[PATCH] D30886: [ELF] Pad x86 executable sections with 0xcc int3 instructions

Thu Mar 16 15:27:46 PDT 2017

ruiu added a comment.

I applied this patch and still see the difference. My machine is a 2-socket Xeon E5-2680 v2 @ 2.80GHz. I used `perf stat -r 5 <linker command line>` to run the linker five times for each test condition.

With this patch:

     32169.548068 task-clock (msec)         #    3.716 CPUs utilized            ( +-  2.78% )
          179,956 context-switches          #    0.006 M/sec                    ( +-  0.24% )
           11,756 cpu-migrations            #    0.365 K/sec                    ( +-  6.92% )
        2,569,253 page-faults               #    0.080 M/sec                    ( +-  0.99% )
   82,125,867,840 cycles                    #    2.553 GHz                      ( +-  2.96% )
   61,896,938,065 stalled-cycles-frontend   #   75.37% frontend cycles idle     ( +-  3.66% )
  <not supported> stalled-cycles-backend  
   52,720,252,362 instructions              #    0.64  insns per cycle        
                                            #    1.17  stalled cycles per insn  ( +-  0.34% )
   10,152,771,263 branches                  #  315.602 M/sec                    ( +-  0.45% )
      162,810,720 branch-misses             #    1.60% of all branches          ( +-  0.19% )
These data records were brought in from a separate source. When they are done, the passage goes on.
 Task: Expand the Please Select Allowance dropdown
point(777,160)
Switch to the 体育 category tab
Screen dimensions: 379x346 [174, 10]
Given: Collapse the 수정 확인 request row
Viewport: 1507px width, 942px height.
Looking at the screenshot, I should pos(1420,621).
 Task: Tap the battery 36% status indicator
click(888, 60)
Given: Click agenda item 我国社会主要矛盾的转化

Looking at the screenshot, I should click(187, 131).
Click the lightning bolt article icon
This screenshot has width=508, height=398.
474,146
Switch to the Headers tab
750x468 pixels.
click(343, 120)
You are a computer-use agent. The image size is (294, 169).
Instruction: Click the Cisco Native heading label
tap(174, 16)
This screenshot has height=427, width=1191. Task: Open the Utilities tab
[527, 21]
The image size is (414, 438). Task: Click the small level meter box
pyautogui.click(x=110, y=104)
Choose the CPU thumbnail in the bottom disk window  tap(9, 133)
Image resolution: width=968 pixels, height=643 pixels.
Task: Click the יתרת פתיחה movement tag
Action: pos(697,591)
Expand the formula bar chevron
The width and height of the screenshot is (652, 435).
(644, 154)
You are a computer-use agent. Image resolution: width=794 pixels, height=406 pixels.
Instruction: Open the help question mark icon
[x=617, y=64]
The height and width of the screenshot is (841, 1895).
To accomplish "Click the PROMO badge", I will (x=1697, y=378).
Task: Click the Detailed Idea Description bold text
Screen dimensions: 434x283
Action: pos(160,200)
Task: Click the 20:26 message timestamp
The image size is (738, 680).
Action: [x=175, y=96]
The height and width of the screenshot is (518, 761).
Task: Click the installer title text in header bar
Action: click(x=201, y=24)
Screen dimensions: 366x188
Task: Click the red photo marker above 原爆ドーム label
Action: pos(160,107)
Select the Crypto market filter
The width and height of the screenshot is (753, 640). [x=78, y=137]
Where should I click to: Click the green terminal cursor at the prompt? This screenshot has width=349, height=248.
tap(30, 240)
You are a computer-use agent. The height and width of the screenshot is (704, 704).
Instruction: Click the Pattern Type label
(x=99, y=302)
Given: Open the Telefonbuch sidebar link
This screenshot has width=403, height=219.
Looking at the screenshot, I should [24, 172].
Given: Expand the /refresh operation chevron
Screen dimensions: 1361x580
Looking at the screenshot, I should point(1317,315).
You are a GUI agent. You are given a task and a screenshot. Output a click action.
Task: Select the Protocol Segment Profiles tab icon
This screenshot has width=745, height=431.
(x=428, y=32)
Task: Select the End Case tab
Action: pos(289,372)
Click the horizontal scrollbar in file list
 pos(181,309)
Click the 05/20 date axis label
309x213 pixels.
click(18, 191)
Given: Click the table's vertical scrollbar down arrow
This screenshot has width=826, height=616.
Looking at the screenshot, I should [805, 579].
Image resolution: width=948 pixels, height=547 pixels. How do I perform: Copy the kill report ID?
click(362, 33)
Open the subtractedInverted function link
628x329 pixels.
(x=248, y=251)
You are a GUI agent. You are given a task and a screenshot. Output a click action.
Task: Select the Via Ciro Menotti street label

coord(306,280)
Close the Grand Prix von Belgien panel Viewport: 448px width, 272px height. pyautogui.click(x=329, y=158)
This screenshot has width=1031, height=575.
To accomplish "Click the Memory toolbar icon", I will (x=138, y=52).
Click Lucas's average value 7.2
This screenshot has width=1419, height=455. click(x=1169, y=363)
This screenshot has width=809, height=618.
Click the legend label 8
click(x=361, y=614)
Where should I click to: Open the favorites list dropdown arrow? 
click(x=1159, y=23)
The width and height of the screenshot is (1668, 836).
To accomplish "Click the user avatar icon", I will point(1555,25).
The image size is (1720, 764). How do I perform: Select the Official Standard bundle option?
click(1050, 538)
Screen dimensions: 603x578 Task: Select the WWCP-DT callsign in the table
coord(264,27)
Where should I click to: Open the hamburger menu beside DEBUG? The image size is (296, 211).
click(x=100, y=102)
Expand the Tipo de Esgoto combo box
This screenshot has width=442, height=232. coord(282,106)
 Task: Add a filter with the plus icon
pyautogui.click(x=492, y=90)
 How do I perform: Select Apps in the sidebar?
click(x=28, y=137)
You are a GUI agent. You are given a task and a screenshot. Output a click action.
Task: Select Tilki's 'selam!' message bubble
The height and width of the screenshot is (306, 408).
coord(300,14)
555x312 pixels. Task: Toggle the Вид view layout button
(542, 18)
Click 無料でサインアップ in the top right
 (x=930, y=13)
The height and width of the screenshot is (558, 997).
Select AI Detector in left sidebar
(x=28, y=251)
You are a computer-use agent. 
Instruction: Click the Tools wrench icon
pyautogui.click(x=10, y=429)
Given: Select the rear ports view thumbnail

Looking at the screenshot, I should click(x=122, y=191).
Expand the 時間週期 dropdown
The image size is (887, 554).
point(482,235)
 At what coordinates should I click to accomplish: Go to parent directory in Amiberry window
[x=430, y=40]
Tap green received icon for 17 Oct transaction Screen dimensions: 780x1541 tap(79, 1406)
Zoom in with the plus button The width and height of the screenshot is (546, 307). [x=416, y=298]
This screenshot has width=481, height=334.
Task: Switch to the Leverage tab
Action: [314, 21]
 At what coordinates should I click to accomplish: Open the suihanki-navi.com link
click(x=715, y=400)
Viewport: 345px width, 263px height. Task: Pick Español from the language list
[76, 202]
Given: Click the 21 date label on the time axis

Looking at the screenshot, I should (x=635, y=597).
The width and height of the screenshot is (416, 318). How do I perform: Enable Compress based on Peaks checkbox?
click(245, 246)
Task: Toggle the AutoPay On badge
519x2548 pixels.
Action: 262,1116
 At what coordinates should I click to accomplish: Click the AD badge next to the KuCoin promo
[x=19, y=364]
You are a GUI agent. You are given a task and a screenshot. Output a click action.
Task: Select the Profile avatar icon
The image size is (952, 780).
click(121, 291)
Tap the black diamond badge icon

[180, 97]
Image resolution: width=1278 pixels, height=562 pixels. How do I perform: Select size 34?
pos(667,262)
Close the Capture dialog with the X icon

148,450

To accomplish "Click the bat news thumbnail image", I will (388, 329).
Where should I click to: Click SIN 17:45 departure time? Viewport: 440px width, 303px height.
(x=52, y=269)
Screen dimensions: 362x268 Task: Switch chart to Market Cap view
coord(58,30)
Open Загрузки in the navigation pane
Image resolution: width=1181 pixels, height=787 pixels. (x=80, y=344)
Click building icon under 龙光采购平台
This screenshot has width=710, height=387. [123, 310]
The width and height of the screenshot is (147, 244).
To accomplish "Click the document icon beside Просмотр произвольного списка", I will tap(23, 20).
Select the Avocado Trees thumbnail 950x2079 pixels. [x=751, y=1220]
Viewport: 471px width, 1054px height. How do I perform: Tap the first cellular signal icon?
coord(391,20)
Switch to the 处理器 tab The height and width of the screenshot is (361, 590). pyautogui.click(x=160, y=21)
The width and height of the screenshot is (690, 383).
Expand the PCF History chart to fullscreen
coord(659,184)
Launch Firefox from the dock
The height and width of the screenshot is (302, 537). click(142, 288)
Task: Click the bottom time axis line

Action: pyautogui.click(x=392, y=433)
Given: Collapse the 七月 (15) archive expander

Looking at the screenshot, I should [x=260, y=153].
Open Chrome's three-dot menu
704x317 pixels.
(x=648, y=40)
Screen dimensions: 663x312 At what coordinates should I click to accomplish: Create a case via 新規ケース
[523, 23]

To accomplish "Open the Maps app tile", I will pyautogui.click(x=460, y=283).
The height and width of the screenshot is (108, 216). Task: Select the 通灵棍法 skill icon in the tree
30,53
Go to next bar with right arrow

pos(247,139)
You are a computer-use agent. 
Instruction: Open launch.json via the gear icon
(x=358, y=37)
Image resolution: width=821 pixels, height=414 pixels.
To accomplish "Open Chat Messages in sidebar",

      8.658035887 seconds time elapsed                                          ( +-  1.06% )

Without this patch:

     32446.779894 task-clock (msec)         #    3.929 CPUs utilized            ( +-  1.66% )
          181,730 context-switches          #    0.006 M/sec                    ( +-  0.44% )
           11,550 cpu-migrations            #    0.356 K/sec                    ( +-  7.07% )
        2,550,740 page-faults               #    0.079 M/sec                    ( +-  0.79% )
   82,878,006,345 cycles                    #    2.554 GHz                      ( +-  2.15% )
   62,603,702,917 stalled-cycles-frontend   #   75.54% frontend cycles idle     ( +-  2.79% )
  <not supported> stalled-cycles-backend
   52,760,009,322 instructions              #    0.64  insns per cycle
                                            #    1.19  stalled cycles per insn  ( +-  0.21% )
   10,165,389,935 branches                  #  313.294 M/sec                    ( +-  0.24% )
      163,535,769 branch-misses             #    1.61% of all branches          ( +-  0.29% )

      8.259118872 seconds time elapsed                                          ( +-  1.04% )

In this patch, one thread writes to a large memory region to initialize that with a fixed pattern, and then immediately after that, other threads read from and write to that memory region. I think that memory access pattern can be quite expensive on a mult-processor machine. But I don't know why that doesn't happen on your machine.

https://reviews.llvm.org/D30886